--- PROVIDED ENTRIES Enclosed Below ---
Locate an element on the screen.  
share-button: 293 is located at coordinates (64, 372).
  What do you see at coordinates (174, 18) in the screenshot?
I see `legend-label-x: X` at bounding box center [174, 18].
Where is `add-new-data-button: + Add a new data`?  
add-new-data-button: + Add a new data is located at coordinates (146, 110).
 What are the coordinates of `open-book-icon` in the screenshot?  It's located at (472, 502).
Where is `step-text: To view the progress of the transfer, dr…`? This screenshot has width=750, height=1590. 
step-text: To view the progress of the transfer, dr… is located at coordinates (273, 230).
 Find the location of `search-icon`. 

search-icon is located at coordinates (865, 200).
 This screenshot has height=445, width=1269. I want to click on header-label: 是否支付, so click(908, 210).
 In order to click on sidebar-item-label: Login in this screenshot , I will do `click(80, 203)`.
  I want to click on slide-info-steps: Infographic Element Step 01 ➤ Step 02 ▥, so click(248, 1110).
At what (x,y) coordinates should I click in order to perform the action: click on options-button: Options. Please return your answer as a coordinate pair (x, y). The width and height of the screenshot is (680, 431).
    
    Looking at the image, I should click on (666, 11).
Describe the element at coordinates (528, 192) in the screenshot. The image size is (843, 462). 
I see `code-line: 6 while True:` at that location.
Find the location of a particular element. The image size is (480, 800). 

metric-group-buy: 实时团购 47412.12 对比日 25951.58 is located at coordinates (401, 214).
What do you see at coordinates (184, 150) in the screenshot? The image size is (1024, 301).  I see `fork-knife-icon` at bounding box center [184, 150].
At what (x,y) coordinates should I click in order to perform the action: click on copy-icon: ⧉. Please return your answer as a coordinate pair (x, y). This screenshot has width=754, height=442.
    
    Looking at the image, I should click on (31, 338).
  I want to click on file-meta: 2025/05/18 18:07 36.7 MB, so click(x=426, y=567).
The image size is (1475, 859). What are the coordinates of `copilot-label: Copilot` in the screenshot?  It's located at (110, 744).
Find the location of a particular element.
--- End of Enclosed PROVIDED ENTRIES ---
### WHAT THE TASK REQUIRES
Convert the source data lines above into a JSON list of strings, with one string per line and blank lines omitted.

### REPLY TO THE EXERCISE
[
  "Locate an element on the screen.  ",
  "share-button: 293 is located at coordinates (64, 372).",
  "  What do you see at coordinates (174, 18) in the screenshot?",
  "I see `legend-label-x: X` at bounding box center [174, 18].",
  "Where is `add-new-data-button: + Add a new data`?  ",
  "add-new-data-button: + Add a new data is located at coordinates (146, 110).",
  " What are the coordinates of `open-book-icon` in the screenshot?  It's located at (472, 502).",
  "Where is `step-text: To view the progress of the transfer, dr…`? This screenshot has width=750, height=1590. ",
  "step-text: To view the progress of the transfer, dr… is located at coordinates (273, 230).",
  " Find the location of `search-icon`. ",
  "search-icon is located at coordinates (865, 200).",
  " This screenshot has height=445, width=1269. I want to click on header-label: 是否支付, so click(908, 210).",
  " In order to click on sidebar-item-label: Login in this screenshot , I will do `click(80, 203)`.",
  "  I want to click on slide-info-steps: Infographic Element Step 01 ➤ Step 02 ▥, so click(248, 1110).",
  "At what (x,y) coordinates should I click in order to perform the action: click on options-button: Options. Please return your answer as a coordinate pair (x, y). The width and height of the screenshot is (680, 431).",
  "    Looking at the image, I should click on (666, 11).",
  "Describe the element at coordinates (528, 192) in the screenshot. The image size is (843, 462). ",
  "I see `code-line: 6 while True:` at that location.",
  "Find the location of a particular element. The image size is (480, 800). ",
  "metric-group-buy: 实时团购 47412.12 对比日 25951.58 is located at coordinates (401, 214).",
  "What do you see at coordinates (184, 150) in the screenshot? The image size is (1024, 301).  I see `fork-knife-icon` at bounding box center [184, 150].",
  "At what (x,y) coordinates should I click in order to perform the action: click on copy-icon: ⧉. Please return your answer as a coordinate pair (x, y). This screenshot has width=754, height=442.",
  "    Looking at the image, I should click on (31, 338).",
  "  I want to click on file-meta: 2025/05/18 18:07 36.7 MB, so click(x=426, y=567).",
  "The image size is (1475, 859). What are the coordinates of `copilot-label: Copilot` in the screenshot?  It's located at (110, 744).",
  "Find the location of a particular element."
]